Widow wins decision on discovery issue
By: Bennett Loudon//July 7, 2017
Widow wins decision on discovery issue
By: Bennett Loudon//July 7, 2017
Erie County must provide 911 recordings to the plaintiffs in a lawsuit filed by the widow of a man who died in his car during a winter storm after a 911 dispatcher told him help was on the way.
The Appellate Division of state Supreme Court, Fourth Department, affirmed a ruling by state Supreme Court Justice John L. Michalski who ordered the county to provide the 911 records to attorneys for Jacqueline Abate.
Abate filed a lawsuit against Erie County after her husband, Donald Abate, died inside his vehicle during a major snow storm in November 2014.
After getting stuck on a road in Alden, Donald Abate called 911 at 3:50 a.m. Nov. 18, 2014, to ask for help. The dispatcher told him to stay in his car “and assured him that help would be forthcoming,” according to the Fourth Department decision written by Justice Patrick H. NeMoyer.
“Help did not arrive, however, until 1:37 a.m. on the following day (Nov. 19, 2014). By that point, it was too late – the decedent had tragically died, still stranded inside his vehicle,” according to the five-page decision.
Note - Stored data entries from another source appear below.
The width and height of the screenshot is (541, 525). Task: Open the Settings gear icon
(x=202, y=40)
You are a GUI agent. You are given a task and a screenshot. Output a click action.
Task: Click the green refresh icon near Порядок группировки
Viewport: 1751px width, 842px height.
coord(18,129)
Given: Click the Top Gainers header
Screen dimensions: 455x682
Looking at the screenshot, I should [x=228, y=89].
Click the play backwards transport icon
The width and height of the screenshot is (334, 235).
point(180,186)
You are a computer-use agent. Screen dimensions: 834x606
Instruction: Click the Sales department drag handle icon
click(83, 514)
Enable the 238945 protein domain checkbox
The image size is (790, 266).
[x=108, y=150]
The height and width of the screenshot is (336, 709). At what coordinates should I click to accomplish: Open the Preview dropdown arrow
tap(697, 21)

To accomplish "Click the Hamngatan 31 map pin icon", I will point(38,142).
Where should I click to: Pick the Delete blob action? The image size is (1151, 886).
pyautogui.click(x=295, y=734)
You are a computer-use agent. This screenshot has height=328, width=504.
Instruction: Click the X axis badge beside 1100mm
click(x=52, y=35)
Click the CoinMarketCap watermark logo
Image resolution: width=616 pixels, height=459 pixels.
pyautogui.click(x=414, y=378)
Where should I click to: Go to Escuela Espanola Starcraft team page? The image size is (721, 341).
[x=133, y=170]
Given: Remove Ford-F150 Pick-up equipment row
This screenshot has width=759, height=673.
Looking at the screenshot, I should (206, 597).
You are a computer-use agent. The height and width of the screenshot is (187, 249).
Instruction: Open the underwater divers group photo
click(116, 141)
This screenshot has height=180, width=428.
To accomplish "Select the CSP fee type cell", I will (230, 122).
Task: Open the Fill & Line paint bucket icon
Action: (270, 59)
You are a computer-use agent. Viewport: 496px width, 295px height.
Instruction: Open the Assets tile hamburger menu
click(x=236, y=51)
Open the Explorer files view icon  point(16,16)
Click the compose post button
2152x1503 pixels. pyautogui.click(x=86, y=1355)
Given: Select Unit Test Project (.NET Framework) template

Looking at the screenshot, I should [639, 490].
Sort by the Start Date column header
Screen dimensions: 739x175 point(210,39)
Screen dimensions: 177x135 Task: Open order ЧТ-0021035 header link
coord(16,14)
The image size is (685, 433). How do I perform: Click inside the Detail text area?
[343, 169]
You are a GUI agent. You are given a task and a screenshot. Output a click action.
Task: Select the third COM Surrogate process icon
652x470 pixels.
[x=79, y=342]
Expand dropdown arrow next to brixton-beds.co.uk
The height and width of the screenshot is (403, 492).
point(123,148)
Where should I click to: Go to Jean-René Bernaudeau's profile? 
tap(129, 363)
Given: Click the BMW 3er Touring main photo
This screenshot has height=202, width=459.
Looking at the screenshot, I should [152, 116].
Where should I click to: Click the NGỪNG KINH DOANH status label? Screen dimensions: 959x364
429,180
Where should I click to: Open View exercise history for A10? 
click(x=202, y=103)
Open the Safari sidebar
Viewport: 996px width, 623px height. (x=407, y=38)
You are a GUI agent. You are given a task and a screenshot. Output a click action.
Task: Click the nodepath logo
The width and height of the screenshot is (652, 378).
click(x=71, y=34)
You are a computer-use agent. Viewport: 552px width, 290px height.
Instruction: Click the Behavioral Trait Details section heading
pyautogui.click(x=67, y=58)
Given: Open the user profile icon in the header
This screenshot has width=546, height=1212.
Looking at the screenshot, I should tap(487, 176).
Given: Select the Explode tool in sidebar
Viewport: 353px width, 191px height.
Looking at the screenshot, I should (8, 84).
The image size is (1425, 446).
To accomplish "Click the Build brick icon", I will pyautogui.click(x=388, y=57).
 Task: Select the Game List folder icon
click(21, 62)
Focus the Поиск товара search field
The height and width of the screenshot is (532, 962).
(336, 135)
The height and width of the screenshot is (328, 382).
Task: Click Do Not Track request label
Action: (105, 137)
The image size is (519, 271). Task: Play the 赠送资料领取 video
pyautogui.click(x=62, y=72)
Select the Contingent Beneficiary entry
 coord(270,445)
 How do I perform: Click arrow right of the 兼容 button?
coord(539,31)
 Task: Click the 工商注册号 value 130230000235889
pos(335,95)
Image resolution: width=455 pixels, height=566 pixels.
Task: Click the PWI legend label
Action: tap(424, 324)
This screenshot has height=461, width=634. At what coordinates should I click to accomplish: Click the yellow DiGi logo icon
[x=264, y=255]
As part of the discovery process in the case, Abate’s attorney sought the 911 records pertaining to Abate, along with 911 records for other people stranded at eight other locations near where Abate was stranded.
The county provided the 911 records for Abate, but refused to disclose the other records, arguing that they were exempt from disclosure under County Law Section 308 (4).
Michalski disagreed and granted the plaintiff’s motion. The county appealed “and we conclude that the order should be affirmed,” NeMoyer wrote.
According to County Law Section 308 (4): Records of calls to the 911 system “shall not be made available to or obtained by any entity or person, other than that municipality’s public safety agency, another government agency or body, or a private entity or a person providing medical, ambulance or other emergency services, and shall not be utilized for any commercial purpose other than the provision of emergency services.”
The county claims that language is absolute, but NeMoyer wrote in the decision that 911 records are often provided as part of the discovery process in criminal cases.
The law is not as a restriction on discovery, but “a narrow carve out that exempts 911 records from requests under the Freedom of Information Law and similar sunshine regimes,” NeMoyer wrote.